+++ Supplied material +++

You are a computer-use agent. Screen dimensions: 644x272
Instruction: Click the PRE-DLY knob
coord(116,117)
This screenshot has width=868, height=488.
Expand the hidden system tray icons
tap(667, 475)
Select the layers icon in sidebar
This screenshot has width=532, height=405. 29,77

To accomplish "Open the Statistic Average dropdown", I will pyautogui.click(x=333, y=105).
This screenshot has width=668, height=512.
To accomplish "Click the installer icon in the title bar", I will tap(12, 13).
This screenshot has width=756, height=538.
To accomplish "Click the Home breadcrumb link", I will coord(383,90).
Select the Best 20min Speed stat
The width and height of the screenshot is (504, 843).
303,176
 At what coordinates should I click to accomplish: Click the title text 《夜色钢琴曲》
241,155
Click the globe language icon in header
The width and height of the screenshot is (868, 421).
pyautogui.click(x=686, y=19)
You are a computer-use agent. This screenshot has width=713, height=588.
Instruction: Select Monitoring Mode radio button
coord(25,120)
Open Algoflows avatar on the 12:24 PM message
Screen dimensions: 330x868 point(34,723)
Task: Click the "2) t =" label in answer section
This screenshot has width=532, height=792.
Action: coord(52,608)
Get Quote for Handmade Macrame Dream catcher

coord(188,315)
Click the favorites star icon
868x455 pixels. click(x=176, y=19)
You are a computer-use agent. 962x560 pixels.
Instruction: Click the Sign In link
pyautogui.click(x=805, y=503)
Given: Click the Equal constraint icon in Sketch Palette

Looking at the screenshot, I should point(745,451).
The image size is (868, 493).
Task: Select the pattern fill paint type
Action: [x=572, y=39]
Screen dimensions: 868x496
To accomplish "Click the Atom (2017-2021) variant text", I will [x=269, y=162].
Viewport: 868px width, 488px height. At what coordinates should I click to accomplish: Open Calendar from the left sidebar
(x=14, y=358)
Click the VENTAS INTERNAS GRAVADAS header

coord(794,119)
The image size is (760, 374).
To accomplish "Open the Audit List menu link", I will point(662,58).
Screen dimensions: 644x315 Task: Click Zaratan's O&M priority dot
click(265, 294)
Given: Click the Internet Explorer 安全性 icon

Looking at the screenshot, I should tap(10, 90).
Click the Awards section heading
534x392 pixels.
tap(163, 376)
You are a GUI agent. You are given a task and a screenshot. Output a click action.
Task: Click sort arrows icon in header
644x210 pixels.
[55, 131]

+++

*Task details*
Exactly as written, give the line containing "Given: Click the Internet Explorer 安全性 icon" and all remaining lines of the records.

*Answer section*
Given: Click the Internet Explorer 安全性 icon

Looking at the screenshot, I should tap(10, 90).
Click the Awards section heading
534x392 pixels.
tap(163, 376)
You are a GUI agent. You are given a task and a screenshot. Output a click action.
Task: Click sort arrows icon in header
644x210 pixels.
[55, 131]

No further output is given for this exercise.